Interview: Kate Walsh laments not getting to do the accent on ‘Fargo’

Kate Walsh plays a stripper turned bored housewife in Kate Walsh plays a stripper turned bored housewife in “Fargo.”
Credit: Getty Images

Kate Walsh could have been in “Fargo” twice. In the mid-1990s, Joel and Ethan Coen were casting their film. “I lived in Chicago at the time,” the “Grey’s Anatomy” and “Private Practice” actress says. “I was an up-and-coming actress. I was a huge [Coens] fan, but I didn’t get the part.”
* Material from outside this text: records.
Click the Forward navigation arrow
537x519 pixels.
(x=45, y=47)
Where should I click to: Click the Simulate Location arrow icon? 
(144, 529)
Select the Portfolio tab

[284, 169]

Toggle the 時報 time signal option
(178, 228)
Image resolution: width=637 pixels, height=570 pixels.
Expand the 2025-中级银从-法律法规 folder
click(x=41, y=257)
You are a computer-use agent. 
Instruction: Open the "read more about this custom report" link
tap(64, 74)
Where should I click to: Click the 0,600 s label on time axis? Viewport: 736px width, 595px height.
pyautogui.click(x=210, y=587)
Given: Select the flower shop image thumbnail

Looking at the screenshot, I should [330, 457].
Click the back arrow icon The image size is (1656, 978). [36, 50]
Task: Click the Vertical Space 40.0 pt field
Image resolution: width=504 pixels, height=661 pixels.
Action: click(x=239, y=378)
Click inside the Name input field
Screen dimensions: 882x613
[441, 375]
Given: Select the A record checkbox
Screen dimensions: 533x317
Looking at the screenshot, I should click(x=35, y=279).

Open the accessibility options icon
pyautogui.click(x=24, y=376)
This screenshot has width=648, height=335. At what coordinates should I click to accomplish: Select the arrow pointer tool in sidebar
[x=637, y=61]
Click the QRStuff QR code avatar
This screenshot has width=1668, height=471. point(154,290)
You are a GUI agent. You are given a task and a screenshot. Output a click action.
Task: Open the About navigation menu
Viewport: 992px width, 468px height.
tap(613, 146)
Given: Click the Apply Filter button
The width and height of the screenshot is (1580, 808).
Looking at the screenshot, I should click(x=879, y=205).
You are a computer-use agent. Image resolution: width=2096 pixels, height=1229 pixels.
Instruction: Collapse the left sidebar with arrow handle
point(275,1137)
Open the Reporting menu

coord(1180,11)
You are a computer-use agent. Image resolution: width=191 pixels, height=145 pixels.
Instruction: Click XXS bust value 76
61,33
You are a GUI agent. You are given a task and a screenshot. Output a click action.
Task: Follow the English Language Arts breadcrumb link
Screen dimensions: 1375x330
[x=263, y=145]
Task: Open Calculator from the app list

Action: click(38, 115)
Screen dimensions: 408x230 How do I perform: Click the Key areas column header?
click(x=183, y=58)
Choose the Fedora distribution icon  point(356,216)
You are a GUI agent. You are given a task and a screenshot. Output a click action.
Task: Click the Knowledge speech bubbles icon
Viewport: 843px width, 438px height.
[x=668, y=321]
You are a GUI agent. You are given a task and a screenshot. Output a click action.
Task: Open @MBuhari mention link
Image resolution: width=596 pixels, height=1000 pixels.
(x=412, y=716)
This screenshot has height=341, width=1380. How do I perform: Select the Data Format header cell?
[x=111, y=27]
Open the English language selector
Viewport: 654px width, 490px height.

But now she’s in the TV series version of “Fargo,” a miniseries that tells of another, this time true tale of murder and crime in sleepy, seemingly polite North Dakota. She plays Gina, the ex-stripper whose philandering, wealthy husband is, in the first episode, murdered by a hitman (Billy Bob Thornton) at the behest, sort of, of a nervous insurance salesman (Martin Freeman).

“It’s kind of cool to have come full circle,” she says.

Walsh isn’t in a lot of the show, but her scenes represent its broadly comic side. Gina is not sad that her husband has taken a screwdriver to the head, and isn’t above straddling Freeman’s character.

Walsh filmed her scenes off-and-on over the course of the months-long shoot. That might have been jarring for her, having to get in and out of character. But it helped, in a way. “I was an outsider trying to fit in,” she says, pointing out that her character is not from there. “I pictured her coming from Florida.”

Doing “Fargo” was a change of pace for Walsh, who spent eight years with the same character: Dr. Addison Montgomery. “The most challenging thing was keeping the continuity. I would come in once a month. I loved how my character develops. I savored every moment.”

The downside is that she’s one of the actors not doing the broad Midwestern accent that so defined the 1996 film. “I did miss it,” she confesses. “I was jealous of everyone doing it. I was like, ‘Are you sure you don’t want the accent? Are you SURE?”

Walsh also didn’t get to meet the Coens, who only served as executive producers. (The show was written by Noah Hawley.) “I think they watched my audition tape, in which I wore shorts and t-shirt and a ridiculous sweatshirt. I did a high karate kick. I try to work in a high karate kick whenever I can, to show that I’m super flexible.”

Although she won’t get to stay with her character long — the show is a one-off, telling one story over ten episodes — she came to really love Gina.

“It was really liberating to play someone who says what they’re thinking,” Walsh says. “She’s honest and she’s a survivor. I identify with that. I totally empathize with her. She’s basically a prostitute — a former stripper who thought she married really well. But now she desperately wants out.

“I feel like I would need to get out of there too. I would not want to live in that mansion. I would not want to live in Fargo.”